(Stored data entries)
-------------------------

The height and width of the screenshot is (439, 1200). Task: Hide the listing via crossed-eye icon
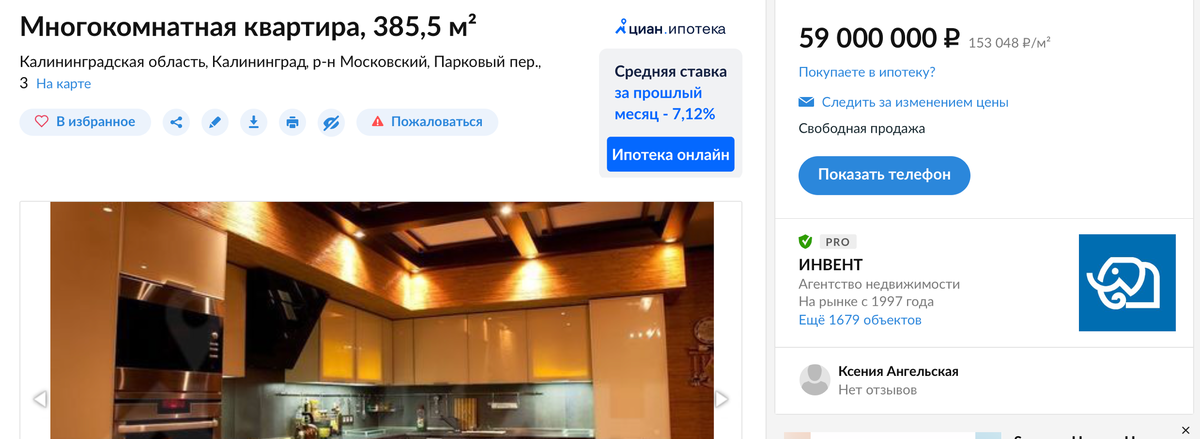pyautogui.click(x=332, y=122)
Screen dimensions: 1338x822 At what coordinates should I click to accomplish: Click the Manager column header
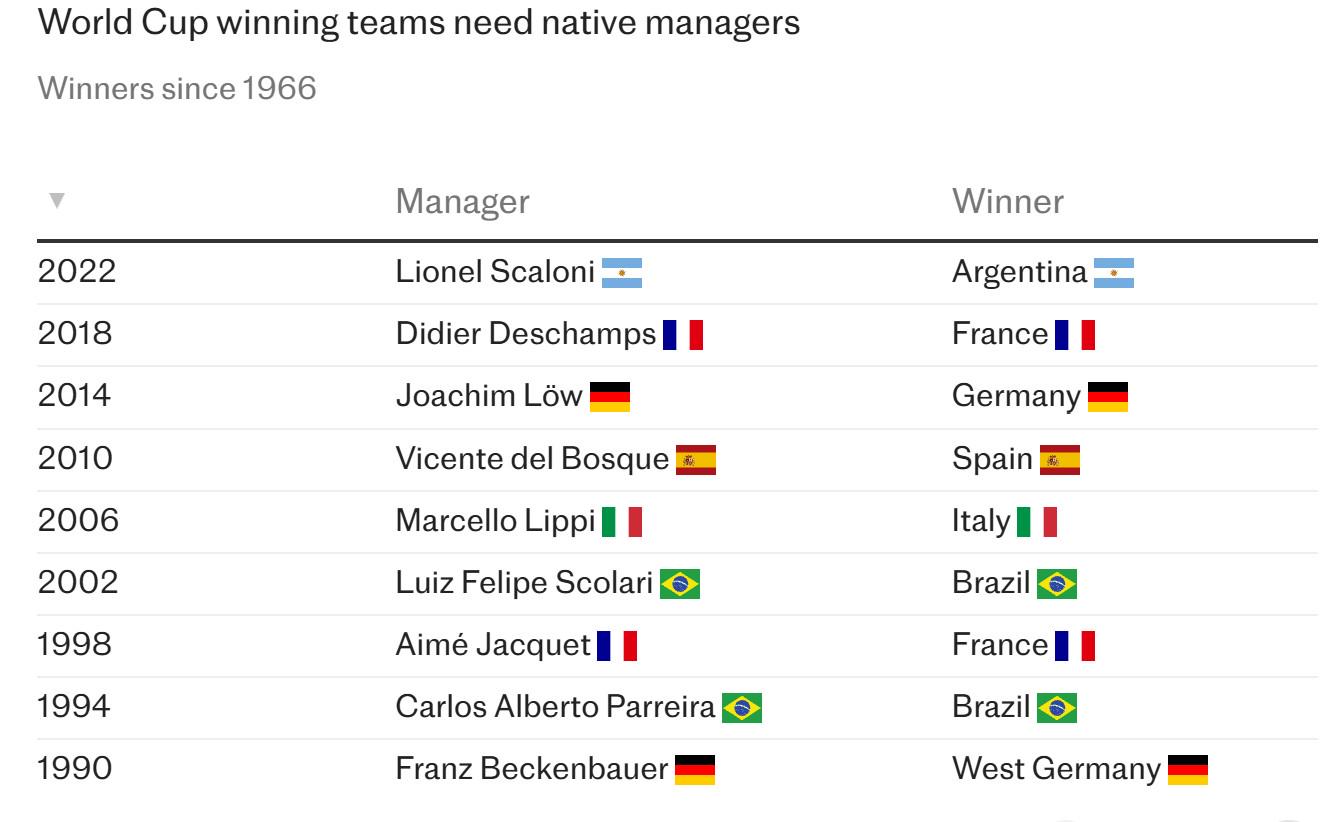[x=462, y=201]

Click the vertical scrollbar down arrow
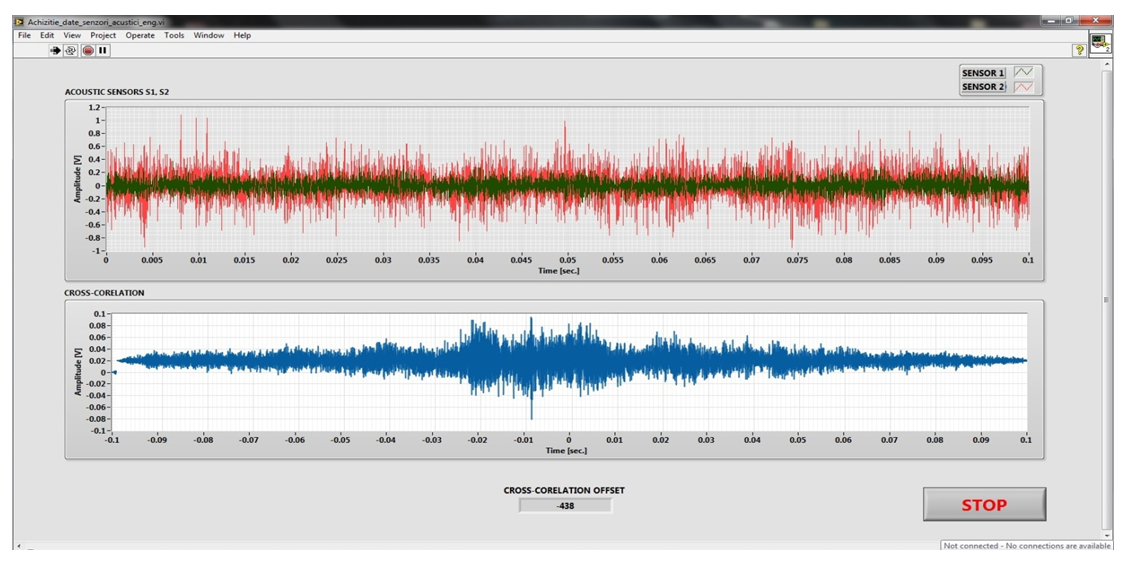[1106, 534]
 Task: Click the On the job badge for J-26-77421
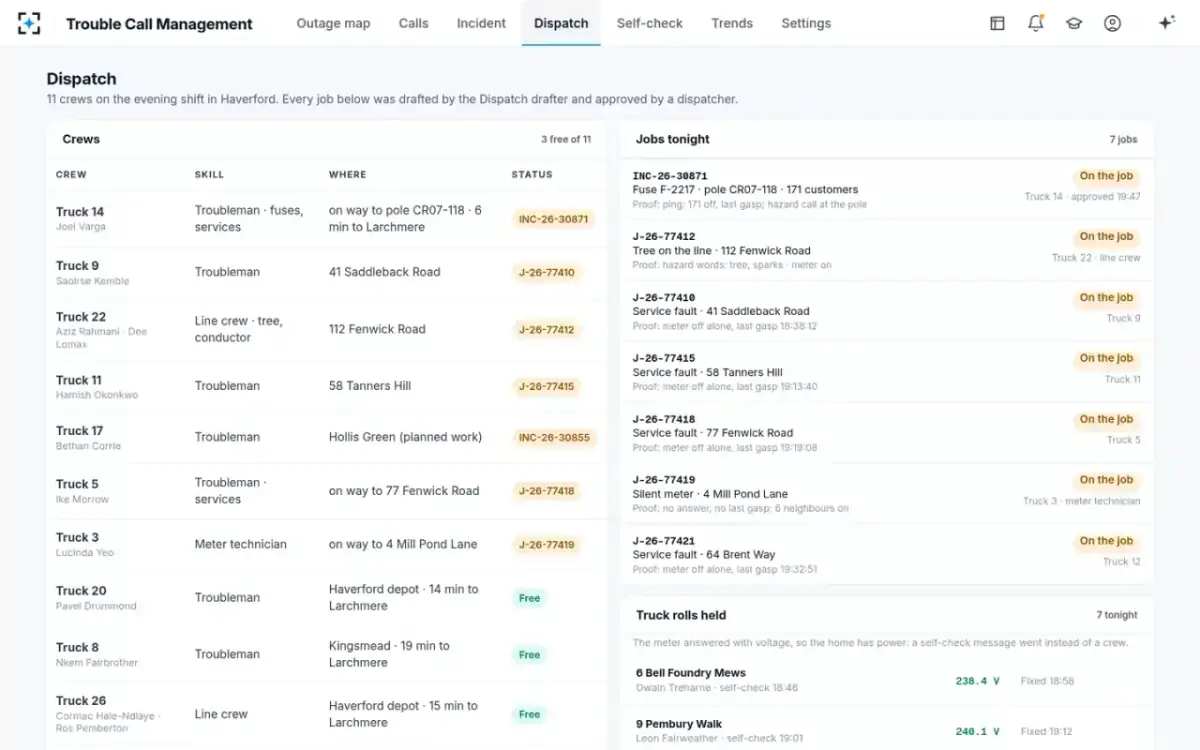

-------------------------

◆ **Task brief**
Your copy should match the entries exactly, minus the pictures.

◆ **Expected output**
The height and width of the screenshot is (439, 1200). Task: Hide the listing via crossed-eye icon
pyautogui.click(x=332, y=122)
Screen dimensions: 1338x822 At what coordinates should I click to accomplish: Click the Manager column header
[x=462, y=201]

Click the vertical scrollbar down arrow
[1106, 534]
 Task: Click the On the job badge for J-26-77421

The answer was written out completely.